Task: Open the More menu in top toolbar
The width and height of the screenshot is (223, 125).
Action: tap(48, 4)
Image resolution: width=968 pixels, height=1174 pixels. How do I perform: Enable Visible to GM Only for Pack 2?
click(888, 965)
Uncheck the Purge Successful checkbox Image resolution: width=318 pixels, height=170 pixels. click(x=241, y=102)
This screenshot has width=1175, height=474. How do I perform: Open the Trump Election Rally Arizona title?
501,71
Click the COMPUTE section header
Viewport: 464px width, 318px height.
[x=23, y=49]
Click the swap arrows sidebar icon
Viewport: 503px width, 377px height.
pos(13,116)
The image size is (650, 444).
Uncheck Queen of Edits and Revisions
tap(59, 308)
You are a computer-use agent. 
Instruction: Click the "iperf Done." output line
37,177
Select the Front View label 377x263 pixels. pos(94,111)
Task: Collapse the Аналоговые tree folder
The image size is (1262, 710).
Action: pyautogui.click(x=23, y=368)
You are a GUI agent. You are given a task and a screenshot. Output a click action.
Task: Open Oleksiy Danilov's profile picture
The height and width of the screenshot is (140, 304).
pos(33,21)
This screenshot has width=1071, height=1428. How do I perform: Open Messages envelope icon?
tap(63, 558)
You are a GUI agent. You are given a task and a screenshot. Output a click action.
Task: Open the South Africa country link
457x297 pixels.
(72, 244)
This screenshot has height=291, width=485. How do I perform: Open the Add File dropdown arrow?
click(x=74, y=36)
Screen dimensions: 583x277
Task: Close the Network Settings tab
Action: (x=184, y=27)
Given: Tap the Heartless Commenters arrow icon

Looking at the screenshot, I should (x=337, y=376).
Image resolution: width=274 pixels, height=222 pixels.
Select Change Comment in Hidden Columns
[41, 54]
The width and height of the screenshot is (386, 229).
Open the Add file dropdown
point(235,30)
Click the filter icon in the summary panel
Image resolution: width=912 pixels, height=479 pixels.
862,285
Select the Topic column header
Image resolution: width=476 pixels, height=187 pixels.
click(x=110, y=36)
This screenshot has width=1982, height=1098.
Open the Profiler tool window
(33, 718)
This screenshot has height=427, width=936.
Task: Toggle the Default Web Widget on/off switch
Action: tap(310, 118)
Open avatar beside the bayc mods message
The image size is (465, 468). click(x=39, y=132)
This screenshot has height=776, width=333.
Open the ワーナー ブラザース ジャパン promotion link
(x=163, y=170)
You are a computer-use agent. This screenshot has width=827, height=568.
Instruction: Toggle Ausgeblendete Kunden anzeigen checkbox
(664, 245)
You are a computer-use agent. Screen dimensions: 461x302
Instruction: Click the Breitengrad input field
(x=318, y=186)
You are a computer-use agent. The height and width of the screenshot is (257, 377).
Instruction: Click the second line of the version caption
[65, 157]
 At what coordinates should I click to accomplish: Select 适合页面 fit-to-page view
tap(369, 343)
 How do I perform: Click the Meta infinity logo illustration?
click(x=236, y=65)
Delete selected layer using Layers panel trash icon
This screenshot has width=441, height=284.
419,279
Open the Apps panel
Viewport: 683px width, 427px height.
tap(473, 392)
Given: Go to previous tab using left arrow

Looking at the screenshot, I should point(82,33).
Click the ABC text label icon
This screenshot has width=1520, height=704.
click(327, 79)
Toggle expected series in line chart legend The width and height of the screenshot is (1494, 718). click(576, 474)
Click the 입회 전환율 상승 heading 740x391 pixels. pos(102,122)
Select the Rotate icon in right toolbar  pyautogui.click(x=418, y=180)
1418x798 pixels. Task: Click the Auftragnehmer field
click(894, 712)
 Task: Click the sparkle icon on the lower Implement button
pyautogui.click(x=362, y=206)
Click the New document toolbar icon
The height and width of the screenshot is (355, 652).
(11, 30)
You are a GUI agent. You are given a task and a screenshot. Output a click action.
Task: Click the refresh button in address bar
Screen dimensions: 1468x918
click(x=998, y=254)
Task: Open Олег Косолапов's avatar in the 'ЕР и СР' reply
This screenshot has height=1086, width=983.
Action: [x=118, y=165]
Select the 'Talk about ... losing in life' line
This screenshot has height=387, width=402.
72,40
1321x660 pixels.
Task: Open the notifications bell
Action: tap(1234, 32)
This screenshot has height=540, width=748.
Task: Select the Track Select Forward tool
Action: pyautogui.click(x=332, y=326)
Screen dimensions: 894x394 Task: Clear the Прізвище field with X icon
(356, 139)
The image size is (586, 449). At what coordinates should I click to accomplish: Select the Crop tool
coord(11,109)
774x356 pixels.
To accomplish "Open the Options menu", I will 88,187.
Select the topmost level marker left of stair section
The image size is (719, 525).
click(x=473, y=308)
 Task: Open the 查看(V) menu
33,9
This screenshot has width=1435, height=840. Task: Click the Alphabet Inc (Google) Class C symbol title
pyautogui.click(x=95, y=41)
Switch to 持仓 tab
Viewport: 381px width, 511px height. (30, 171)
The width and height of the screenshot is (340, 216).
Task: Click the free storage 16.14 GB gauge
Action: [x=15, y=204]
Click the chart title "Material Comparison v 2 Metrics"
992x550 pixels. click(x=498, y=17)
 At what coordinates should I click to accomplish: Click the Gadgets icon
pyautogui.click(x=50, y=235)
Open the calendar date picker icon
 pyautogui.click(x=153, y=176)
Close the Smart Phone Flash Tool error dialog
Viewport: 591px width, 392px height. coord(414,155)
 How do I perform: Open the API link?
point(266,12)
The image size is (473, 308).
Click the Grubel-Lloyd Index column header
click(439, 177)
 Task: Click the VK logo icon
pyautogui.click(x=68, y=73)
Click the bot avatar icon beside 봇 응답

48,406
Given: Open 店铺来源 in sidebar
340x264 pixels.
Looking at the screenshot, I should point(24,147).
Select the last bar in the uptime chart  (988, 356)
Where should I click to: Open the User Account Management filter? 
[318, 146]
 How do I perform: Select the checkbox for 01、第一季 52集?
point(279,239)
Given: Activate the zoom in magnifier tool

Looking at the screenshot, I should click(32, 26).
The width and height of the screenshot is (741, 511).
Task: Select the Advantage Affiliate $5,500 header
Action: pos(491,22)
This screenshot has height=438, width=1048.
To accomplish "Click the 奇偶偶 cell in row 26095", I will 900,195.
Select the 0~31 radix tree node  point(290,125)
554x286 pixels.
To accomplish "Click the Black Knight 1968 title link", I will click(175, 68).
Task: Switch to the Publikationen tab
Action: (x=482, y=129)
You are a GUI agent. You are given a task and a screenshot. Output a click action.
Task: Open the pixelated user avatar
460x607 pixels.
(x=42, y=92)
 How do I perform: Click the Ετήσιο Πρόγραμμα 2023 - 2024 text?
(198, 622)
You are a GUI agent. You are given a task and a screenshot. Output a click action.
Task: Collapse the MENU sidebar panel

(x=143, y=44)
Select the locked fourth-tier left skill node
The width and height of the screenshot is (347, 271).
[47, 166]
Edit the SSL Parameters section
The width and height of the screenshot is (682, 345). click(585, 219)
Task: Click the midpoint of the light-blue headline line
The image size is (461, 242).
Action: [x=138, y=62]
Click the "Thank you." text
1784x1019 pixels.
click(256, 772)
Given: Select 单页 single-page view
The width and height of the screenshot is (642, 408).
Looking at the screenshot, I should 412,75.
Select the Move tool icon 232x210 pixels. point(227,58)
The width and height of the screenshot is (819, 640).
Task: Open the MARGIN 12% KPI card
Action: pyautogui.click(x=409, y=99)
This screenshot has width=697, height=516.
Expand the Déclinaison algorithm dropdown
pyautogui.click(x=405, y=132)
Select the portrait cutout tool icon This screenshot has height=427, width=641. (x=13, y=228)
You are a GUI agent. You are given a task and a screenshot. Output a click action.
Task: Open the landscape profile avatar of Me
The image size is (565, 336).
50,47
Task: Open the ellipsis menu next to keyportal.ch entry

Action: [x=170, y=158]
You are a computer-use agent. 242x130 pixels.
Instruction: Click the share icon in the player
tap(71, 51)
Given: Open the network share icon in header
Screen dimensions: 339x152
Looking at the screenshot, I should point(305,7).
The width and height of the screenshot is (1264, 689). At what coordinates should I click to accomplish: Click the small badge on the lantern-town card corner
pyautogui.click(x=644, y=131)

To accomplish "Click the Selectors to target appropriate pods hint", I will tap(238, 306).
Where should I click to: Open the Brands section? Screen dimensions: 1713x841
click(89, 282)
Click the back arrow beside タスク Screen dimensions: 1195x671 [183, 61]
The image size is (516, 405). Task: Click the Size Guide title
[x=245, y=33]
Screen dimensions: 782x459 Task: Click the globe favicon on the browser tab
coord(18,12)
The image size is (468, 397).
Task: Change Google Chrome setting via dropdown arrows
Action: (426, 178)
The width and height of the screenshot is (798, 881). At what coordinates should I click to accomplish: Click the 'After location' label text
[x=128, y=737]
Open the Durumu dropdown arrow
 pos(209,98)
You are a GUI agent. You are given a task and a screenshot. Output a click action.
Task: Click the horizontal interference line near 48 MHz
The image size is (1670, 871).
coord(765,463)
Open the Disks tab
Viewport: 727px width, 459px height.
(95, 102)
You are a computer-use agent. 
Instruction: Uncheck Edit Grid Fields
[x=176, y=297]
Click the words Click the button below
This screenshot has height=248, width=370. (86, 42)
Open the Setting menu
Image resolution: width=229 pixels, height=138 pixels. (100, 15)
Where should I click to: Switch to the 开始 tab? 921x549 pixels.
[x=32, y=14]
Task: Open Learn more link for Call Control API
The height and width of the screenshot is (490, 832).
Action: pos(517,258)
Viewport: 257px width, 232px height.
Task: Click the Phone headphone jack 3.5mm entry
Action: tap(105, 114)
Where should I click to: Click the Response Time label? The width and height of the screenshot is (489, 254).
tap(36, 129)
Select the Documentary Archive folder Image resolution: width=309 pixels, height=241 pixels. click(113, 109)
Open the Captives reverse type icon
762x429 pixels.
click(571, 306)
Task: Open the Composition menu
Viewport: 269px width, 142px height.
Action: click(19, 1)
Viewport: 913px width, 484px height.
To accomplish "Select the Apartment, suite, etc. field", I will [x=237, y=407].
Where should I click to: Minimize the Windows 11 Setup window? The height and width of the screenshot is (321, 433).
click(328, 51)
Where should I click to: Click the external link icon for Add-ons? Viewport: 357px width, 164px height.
● ● ● ● ● ● ●
Please output the lines of the listing above that fall in the stretch from the one with "Task: Open the ellipsis" through the one with "Given: Open the network share icon in header", exactly and only those.

Task: Open the ellipsis menu next to keyportal.ch entry

Action: [x=170, y=158]
You are a computer-use agent. 242x130 pixels.
Instruction: Click the share icon in the player
tap(71, 51)
Given: Open the network share icon in header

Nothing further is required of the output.